### WORK ORDER:
Among the records that follow, set down only the lines from the one containing "[button] (16, 51)" to the one containing "I agree [button] (103, 2302)", both included, exactly.

### DATASET CONTENT:
——————

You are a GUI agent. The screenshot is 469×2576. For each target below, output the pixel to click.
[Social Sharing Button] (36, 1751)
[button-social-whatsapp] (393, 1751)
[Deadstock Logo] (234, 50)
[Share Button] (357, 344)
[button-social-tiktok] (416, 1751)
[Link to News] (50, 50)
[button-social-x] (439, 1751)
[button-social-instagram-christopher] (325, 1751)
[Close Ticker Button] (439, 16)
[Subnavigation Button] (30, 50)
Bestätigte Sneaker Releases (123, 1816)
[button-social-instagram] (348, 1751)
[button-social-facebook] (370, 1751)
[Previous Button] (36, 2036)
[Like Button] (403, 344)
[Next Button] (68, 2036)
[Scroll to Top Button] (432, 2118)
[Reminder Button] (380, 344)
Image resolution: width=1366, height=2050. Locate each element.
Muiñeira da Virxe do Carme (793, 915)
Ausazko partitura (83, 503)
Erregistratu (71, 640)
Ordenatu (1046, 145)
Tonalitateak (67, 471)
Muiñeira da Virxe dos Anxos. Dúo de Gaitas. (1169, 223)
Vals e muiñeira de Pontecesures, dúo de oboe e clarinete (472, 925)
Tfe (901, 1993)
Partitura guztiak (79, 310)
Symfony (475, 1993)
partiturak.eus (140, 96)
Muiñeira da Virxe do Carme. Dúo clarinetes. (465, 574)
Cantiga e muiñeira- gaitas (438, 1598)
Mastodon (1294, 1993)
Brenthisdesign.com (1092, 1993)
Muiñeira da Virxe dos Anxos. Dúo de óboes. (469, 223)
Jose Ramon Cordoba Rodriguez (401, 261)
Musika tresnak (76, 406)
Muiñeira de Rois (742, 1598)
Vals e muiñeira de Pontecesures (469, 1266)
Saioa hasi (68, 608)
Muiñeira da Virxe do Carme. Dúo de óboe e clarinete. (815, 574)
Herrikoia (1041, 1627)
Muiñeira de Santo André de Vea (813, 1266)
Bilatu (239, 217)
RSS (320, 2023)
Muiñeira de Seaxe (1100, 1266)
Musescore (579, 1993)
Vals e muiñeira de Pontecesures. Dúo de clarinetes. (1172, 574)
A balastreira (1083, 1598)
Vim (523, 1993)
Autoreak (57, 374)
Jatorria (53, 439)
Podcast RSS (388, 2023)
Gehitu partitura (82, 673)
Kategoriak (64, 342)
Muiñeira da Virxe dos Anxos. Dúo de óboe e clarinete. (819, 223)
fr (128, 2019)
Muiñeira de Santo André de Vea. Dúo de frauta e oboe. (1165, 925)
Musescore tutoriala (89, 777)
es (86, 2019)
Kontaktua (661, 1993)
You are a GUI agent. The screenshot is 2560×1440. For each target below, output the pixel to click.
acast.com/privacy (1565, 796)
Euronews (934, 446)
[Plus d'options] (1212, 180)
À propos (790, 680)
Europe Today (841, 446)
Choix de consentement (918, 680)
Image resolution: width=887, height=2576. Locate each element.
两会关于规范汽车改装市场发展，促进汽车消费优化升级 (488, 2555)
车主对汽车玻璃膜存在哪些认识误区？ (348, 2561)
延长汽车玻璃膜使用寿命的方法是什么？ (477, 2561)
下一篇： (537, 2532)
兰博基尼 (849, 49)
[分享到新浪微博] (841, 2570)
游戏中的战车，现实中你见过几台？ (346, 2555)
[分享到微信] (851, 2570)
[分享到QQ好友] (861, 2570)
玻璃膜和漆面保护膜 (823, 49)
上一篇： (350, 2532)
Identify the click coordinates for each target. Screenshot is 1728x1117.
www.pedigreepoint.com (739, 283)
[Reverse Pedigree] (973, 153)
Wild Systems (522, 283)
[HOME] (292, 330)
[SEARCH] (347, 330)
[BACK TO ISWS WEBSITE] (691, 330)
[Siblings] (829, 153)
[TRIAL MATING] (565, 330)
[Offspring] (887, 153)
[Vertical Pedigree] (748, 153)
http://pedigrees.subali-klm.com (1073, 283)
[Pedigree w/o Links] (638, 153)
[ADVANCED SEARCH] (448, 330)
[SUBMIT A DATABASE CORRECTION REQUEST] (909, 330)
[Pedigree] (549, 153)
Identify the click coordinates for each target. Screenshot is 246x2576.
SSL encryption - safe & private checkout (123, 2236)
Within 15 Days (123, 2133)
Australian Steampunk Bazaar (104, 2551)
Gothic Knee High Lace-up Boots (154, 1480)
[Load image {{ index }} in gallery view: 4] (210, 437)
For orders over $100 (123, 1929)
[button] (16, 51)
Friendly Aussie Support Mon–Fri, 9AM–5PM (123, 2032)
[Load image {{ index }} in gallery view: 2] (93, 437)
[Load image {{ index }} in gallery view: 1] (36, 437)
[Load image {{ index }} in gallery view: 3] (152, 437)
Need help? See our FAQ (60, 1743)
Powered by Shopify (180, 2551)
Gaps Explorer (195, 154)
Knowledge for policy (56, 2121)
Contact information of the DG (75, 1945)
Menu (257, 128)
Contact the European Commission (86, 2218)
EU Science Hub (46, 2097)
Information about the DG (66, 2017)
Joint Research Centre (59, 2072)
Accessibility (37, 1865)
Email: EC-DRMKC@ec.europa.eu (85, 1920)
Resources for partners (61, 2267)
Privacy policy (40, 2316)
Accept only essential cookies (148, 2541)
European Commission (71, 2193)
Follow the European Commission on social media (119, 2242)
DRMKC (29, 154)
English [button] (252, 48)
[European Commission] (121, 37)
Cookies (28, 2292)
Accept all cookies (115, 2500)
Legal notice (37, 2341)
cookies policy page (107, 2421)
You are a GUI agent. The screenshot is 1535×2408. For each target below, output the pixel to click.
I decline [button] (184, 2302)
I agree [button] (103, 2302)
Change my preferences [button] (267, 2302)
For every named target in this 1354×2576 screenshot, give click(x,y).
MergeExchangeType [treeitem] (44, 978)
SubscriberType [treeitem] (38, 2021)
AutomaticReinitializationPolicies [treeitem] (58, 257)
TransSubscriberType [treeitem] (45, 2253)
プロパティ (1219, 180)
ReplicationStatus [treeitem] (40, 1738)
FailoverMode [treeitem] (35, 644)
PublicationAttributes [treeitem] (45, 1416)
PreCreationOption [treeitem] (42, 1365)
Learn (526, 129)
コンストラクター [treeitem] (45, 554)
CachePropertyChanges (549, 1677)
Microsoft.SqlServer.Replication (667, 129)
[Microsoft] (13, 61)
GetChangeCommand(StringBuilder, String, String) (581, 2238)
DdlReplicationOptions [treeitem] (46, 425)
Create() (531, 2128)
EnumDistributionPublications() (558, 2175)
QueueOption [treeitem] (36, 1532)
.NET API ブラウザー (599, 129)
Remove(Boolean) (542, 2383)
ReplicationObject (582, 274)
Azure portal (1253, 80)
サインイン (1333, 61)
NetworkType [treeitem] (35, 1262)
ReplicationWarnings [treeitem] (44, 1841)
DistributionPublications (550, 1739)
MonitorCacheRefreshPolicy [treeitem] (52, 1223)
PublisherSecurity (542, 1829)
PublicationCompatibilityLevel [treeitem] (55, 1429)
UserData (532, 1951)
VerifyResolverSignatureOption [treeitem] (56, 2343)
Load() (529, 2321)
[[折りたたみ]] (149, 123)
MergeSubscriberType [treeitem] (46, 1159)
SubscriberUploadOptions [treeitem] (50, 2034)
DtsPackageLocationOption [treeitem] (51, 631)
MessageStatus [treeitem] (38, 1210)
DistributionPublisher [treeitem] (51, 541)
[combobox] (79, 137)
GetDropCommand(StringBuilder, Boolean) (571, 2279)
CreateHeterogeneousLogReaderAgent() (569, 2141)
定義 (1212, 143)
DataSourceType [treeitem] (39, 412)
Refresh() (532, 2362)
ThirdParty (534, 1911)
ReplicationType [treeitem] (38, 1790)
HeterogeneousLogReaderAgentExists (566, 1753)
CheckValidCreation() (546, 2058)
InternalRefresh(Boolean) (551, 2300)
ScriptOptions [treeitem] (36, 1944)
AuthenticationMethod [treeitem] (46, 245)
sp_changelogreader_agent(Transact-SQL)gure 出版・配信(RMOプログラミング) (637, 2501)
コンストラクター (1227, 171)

——————

### RESPONSE:
[button] (16, 51)
Friendly Aussie Support Mon–Fri, 9AM–5PM (123, 2032)
[Load image {{ index }} in gallery view: 2] (93, 437)
[Load image {{ index }} in gallery view: 1] (36, 437)
[Load image {{ index }} in gallery view: 3] (152, 437)
Need help? See our FAQ (60, 1743)
Powered by Shopify (180, 2551)
Gaps Explorer (195, 154)
Knowledge for policy (56, 2121)
Contact information of the DG (75, 1945)
Menu (257, 128)
Contact the European Commission (86, 2218)
EU Science Hub (46, 2097)
Information about the DG (66, 2017)
Joint Research Centre (59, 2072)
Accessibility (37, 1865)
Email: EC-DRMKC@ec.europa.eu (85, 1920)
Resources for partners (61, 2267)
Privacy policy (40, 2316)
Accept only essential cookies (148, 2541)
European Commission (71, 2193)
Follow the European Commission on social media (119, 2242)
DRMKC (29, 154)
English [button] (252, 48)
[European Commission] (121, 37)
Cookies (28, 2292)
Accept all cookies (115, 2500)
Legal notice (37, 2341)
cookies policy page (107, 2421)
You are a GUI agent. The screenshot is 1535×2408. For each target below, output the pixel to click.
I decline [button] (184, 2302)
I agree [button] (103, 2302)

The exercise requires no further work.